Quick Start

Unregistered users are by default allowed to view the platform’s homepage, news, leaderboard, and user manual, as well as experience the Large Model Arena and Debate Competition features.

To access the evaluation functions, users must register and log in to the platform, apply for participation in the evaluation through the Evaluation Management section, and complete their personal information. Please ensure that all submitted information is accurate and valid. Once the information is submitted and approved by the administrator, users will be granted access to the evaluation features of the platform.

Detailed instructions are as follows:

Register

When users click the [Login/Register] button, the following interface will appear. For first-time users, please scan the QR code using WeChat to follow the “BAAI Community Assistant” official WeChat account.

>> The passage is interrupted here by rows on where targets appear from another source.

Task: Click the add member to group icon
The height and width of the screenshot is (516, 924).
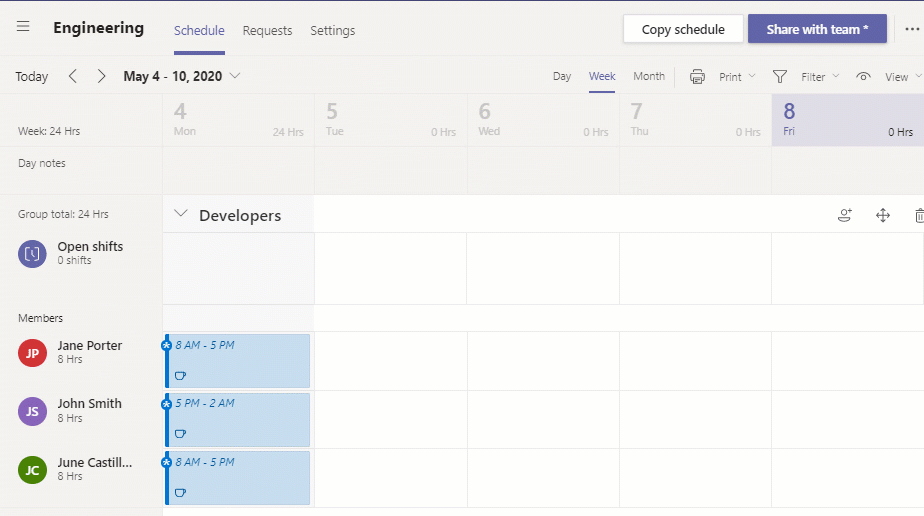Action: [845, 216]
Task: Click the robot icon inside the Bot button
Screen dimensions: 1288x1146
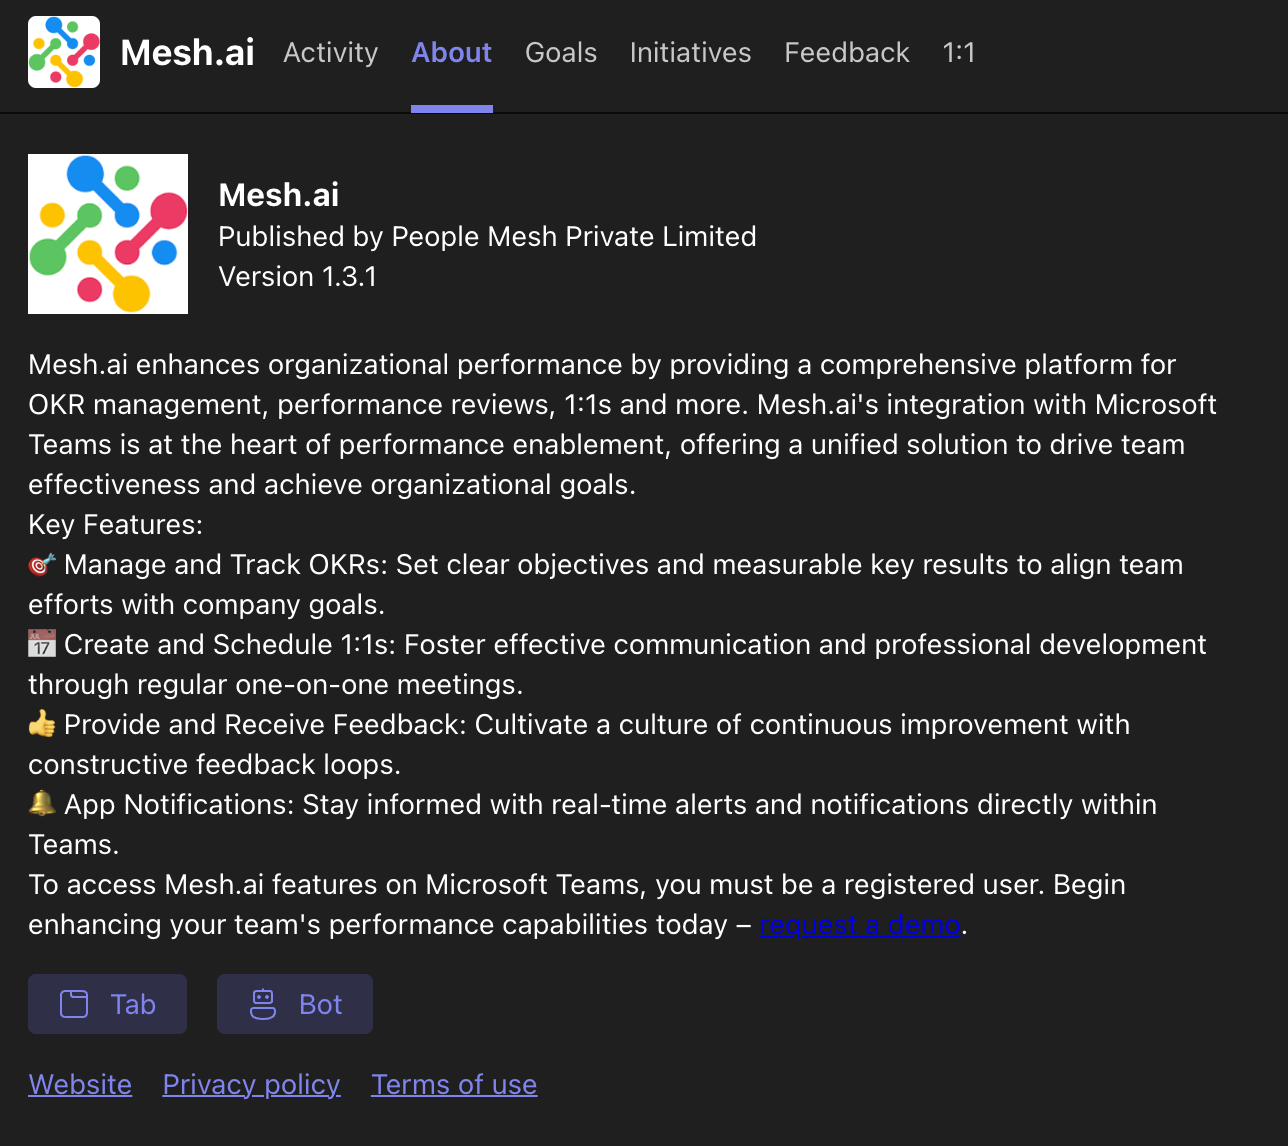Action: (x=262, y=1003)
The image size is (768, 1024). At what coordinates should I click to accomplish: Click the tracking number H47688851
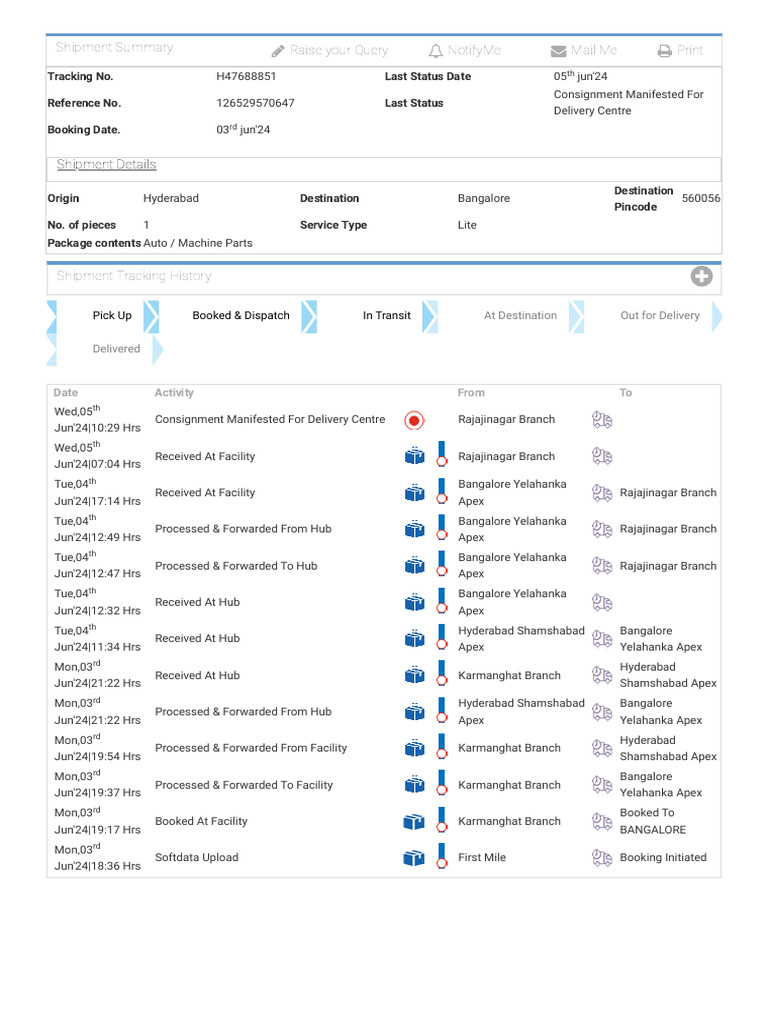[x=247, y=77]
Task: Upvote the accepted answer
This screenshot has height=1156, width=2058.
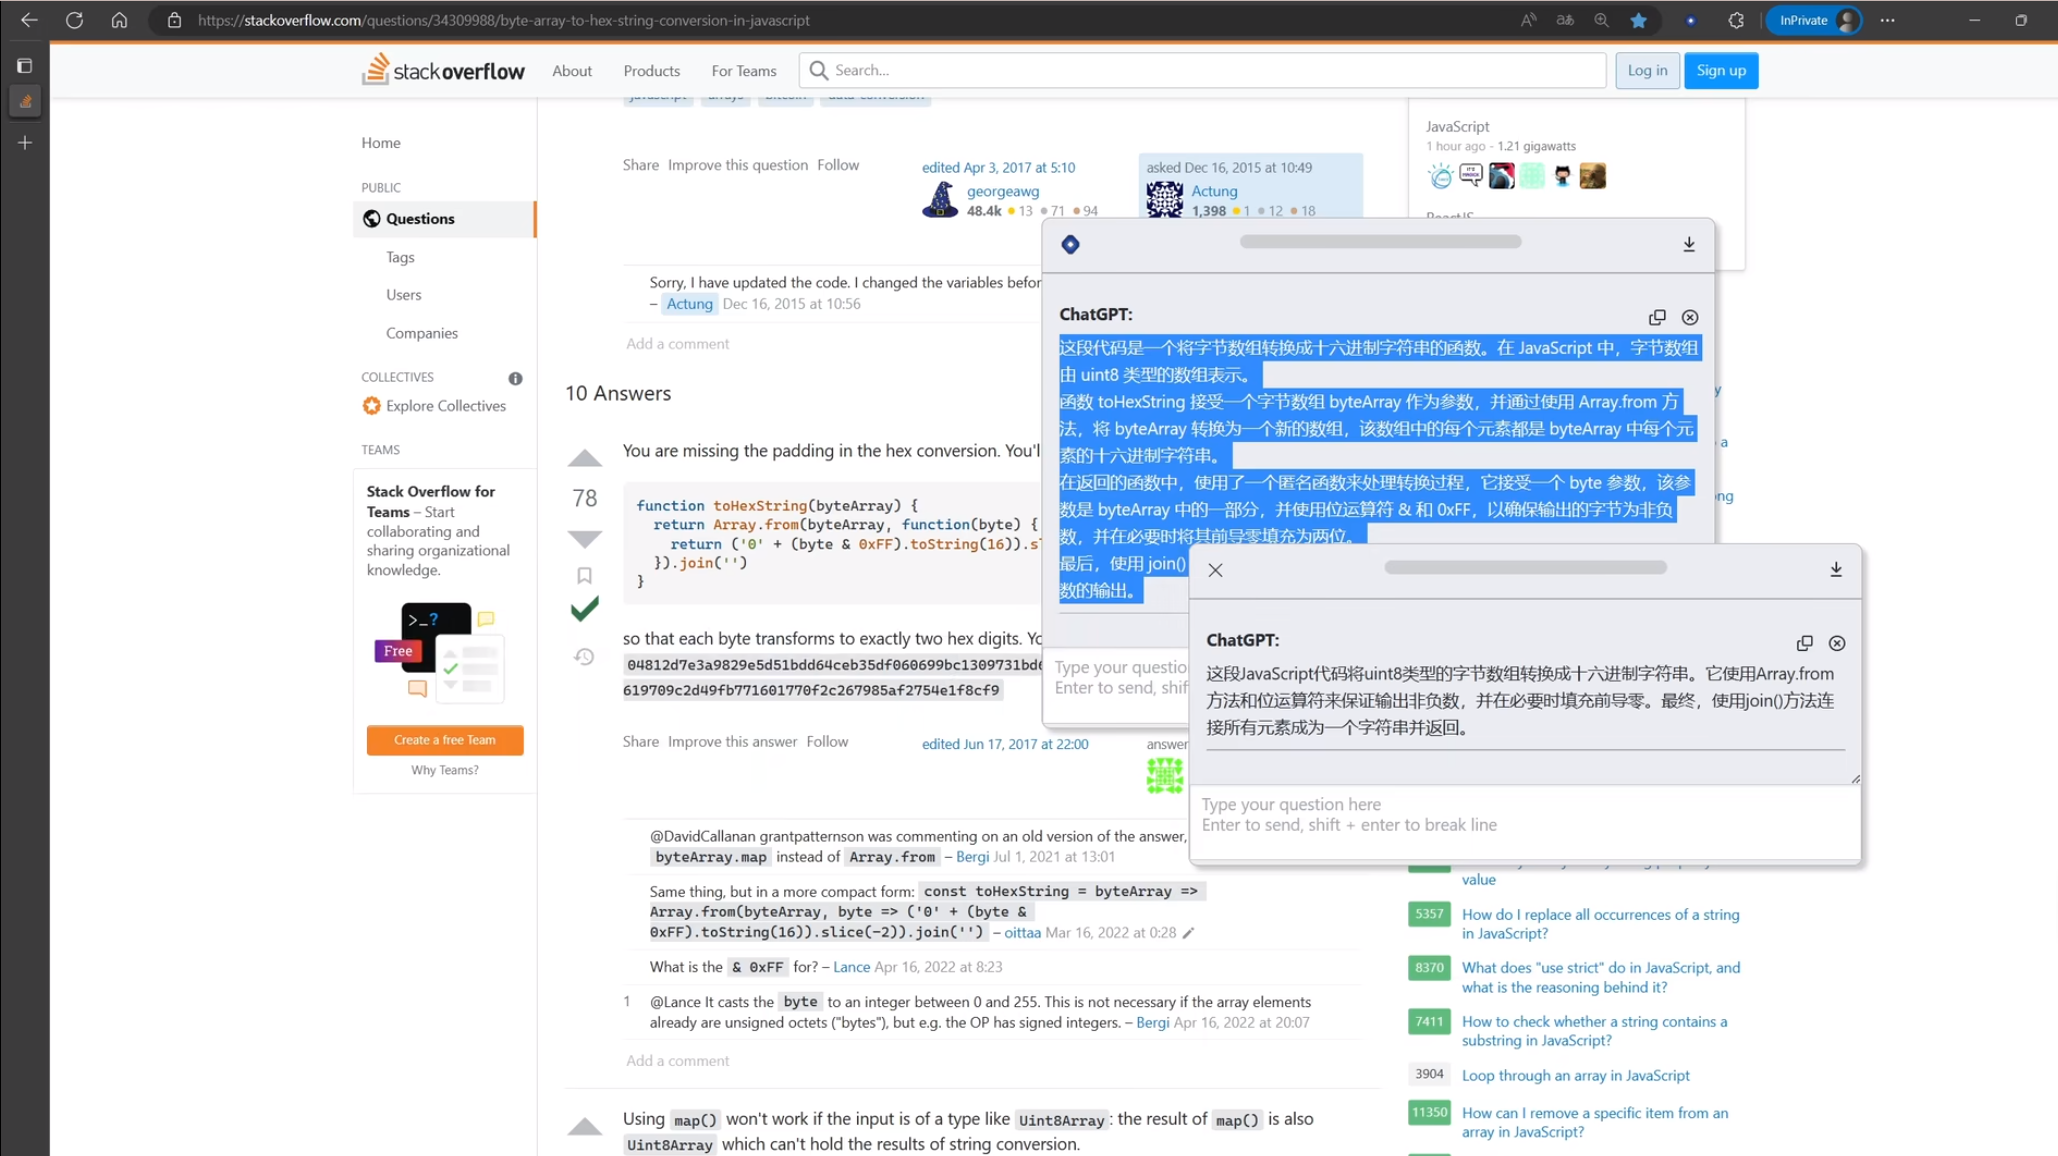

sign-1 After scanning the QR code and following the account, the interface will update to the following layout, where users can register by entering their email, phone number, and verification code online. sign-2

After completing registration, the system will redirect to the platform homepage. By clicking [Evaluation Console], users can apply for evaluation participation. Users are required to complete their personal information, which the platform administrator will review. Only users who pass the review will be granted access to the evaluation features. The review result will be sent to users via email.

completement

Parameter	Explanation
Username	Username will be the only identifier on the platform. It is recommended to use the spelling of full name with numbers. After filling in the username, modification is not allowed. Length of 3-32 characters, supports lowercase letters and numbers, starting with a lowercase letter.
Real Name	Users should fill in their real name, and the platform administrator will give priority to real names during the approval process.
Organization	It is recommended to use a combination of organization + department, such as Beijing Academy of Artifical Intelligence Computing Power Platform, Tsinghua University Computer Scence Department. The platform administrator will give priority to real organization during the approval process. Organizations need to be filled in with both Chinese and English.
Task to Register	Select "Online Evaluation" or "Offline Evaluation": Online Evaluation: Users only need to provide the evaluation interface API, and the evaluation platform provides test data for inference evaluation. - Not supported yet. Offline Evaluation: Users need to upload trained models and inference codes. The evaluation platform provides inference computing power and data for inference evaluation.
Whether to evaluate self-developed models	Yes & No, single choice
Agreement statement	Users need to read and provide consent to the agreement before they can use the platform's evaluation function.

The registration process is shown in the following image:

Note:

Please fill in your personal information carefully, as the administrator will review your application based on the provided details.
Please fill in a valid personal business email. The review status will be notified via email and SMS, and future evaluation task updates will be sent by email.
If a personal email is used, the administrator will send an email requesting you to update it. Please change to an email address and wait for the review again. Each user is allowed to modify their email only once per month.

If the user has already completed registration, clicking the [Login/Register] button will bring up the Login page. The user can choose to log in by scanning the QR code at the top of the screen using WeChat Scan, or by using the Mobile Verification Code option.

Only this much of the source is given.